In its apparent simplicity, this painting is an unusual case. Exceptional for its extreme lyricism but, at the same time, balanced. All of its pictorial elements are infused with spirituality; excepting the small areas of the painting in which the background medium (paper) shows through, there are scarcely two square centimetres of uniform colour. All is vibrating, palpitating, with the soul transmitted by the craft of the pictorial process; nothing remains inert, impermeable to this imbued spirit... But this subjectivism, taken to an extreme in extracting from the medium (wax crayon) all of its expressive possibilities, is not drowned in mere formalism; it serves, rather, the objective communication of spiritual realities, so mysterious and ineffable to human beings; it reaches deep within that which “modern art”, to a great extent, has forgotten, and this is the spiritual dimension of man. “The arts of the 20th and early 21st centuries have stopped viewing man as a being with a spiritual dimension, and have thus transformed him into a simple visual object” (José Jiménez Lozano, winner of the 2002 Cervantes Prize).

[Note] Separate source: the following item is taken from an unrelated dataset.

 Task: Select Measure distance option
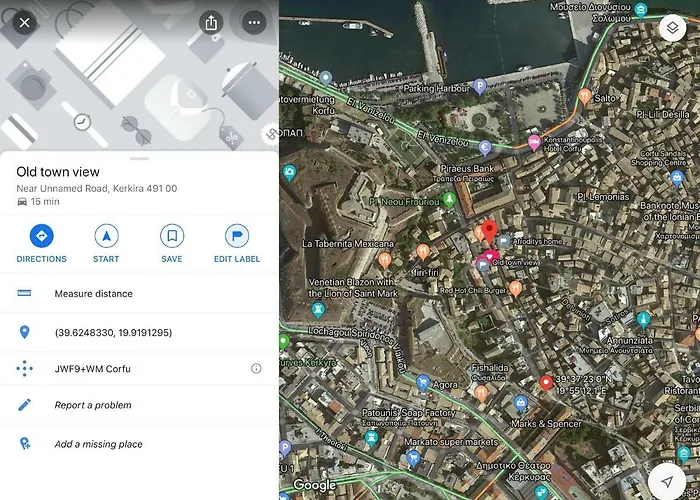coord(139,293)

This manner of recreating a human figure in art (in this case in a portrait) is somewhat removed from the perfectionist style; or rather, from the type of depiction which is so “finished” that its subject recalls a figure of highly polished marble or mother-of-pearl. This other mode, while still ideal, is more human, more vital. The epic is made permeable to the lyrical1. Rather than taking inspiration from an abstract archetype, unaffected by the passage of time, the process –complex and seemingly haphazard– of creating the painting is allowed to confer upon the subject a aspect of “being made”... of being alive and active... of thinking, feeling, loving...
1 Note: It may be said that any work of art has something of the epic (objective description), the lyrical (reflecting the subjectivity of the artist) and the dramatic (without a certain degree of dramatic tension, a work of art would be incapable of attracting the viewer’s attention, in the same way that a sporting event lacking in such tension would hold little interest for the spectator).